The tendency of crusher entrepreneurs to exploit river materials has not let up although the Gandaki provincial government came up with a guideline to check the excavation and extraction of river-based products.
Even in the broad daylight, the extraction of river products has been undertaken unlawfully by using heavy equipment against the tenders. However, the local governments and concerned agencies have remained mute spectators.
Of late, the extraction of river products has been unobtrusively carried out under the longest bridge of Nepal that was constructed to connect the Baglung and Parbat districts.
The growing illegal extraction and exploitation have also caused the river to change its course.
On the other hand, the precious ammonite stones (shaligram) are also on the verge of disappearance with the unchecked exploitation of the river. The ammonite stone, which is available in the Kaligandaki river only, is one of the most precious things for Hindus.
The provincial government has banned the use of heavy equipment such as bulldozer, excavator and loader while excavating and extracting stones, pebbles, sand, soil and rock among others from the national forests, reserve areas and sensitive zones.

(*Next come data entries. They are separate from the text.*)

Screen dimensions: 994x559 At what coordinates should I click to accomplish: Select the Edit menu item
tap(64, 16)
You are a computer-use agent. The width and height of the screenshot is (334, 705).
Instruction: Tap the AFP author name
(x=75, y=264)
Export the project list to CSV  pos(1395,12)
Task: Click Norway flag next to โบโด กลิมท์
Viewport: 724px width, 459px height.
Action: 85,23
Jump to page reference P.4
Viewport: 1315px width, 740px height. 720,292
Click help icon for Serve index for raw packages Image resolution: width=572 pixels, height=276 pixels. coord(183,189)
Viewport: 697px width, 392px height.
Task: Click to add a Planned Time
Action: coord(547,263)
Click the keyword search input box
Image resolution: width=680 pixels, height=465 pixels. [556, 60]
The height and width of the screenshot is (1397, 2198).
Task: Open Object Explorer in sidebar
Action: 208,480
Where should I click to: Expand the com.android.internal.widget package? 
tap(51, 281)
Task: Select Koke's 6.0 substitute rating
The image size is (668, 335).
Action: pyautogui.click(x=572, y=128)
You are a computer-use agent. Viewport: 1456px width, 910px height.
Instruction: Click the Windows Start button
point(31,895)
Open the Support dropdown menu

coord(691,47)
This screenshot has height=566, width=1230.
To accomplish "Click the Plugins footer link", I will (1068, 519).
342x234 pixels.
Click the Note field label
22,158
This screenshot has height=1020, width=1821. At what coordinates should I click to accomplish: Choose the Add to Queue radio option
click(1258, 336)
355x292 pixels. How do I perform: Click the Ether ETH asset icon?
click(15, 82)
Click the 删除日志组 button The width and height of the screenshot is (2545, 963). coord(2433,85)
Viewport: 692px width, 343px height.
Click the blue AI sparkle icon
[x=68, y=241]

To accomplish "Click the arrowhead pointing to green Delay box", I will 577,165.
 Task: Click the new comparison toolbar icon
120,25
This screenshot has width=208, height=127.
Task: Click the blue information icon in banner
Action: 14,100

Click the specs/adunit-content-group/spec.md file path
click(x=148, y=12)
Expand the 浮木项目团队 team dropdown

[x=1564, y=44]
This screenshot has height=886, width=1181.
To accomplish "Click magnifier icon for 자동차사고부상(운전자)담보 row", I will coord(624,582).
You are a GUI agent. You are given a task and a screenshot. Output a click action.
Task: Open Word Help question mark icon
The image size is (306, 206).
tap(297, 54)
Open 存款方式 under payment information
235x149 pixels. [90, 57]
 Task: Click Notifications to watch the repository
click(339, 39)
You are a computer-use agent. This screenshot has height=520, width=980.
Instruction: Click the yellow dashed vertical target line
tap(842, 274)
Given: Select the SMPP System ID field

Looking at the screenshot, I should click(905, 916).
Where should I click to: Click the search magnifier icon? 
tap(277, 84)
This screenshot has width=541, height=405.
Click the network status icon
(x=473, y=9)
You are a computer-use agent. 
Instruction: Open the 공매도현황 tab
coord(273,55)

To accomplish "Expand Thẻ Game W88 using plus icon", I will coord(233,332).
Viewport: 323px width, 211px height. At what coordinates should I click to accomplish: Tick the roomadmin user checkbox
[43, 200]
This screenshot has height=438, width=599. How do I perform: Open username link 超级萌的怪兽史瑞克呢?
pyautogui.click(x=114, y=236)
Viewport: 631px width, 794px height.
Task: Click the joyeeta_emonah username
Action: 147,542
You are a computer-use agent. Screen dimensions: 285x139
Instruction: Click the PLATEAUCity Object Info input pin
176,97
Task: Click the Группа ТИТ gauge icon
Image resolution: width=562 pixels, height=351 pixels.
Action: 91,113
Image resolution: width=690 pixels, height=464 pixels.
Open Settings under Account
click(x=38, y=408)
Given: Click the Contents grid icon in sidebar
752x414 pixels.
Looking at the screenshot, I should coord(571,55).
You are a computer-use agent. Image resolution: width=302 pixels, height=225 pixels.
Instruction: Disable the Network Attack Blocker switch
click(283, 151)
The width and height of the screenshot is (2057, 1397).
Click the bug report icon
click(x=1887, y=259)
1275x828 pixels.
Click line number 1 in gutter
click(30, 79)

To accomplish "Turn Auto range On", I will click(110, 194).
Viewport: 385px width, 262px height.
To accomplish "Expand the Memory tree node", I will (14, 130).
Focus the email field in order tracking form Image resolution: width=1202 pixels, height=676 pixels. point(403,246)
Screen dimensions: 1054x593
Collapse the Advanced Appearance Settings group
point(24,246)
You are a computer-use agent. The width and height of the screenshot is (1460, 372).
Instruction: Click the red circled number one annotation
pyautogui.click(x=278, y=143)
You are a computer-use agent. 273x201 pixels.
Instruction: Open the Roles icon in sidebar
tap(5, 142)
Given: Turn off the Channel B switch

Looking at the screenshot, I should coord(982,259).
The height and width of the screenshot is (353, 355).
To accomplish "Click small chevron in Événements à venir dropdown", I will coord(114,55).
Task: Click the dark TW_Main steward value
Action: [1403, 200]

Machine and equipment stated in the environmental impact assessment report and approved in the preliminary environment evaluation can only be used in the case of other areas.
There are growing complaints from the local citizens for apathy shown by stakeholders and concerned authorities of Baglung and Parbat districts even when the exploitation of the river has become rampant and sporadic. Local police, administration and other stakeholders have not shown serious attention to book the exploiters to legal action, the citizens’ leaders complain.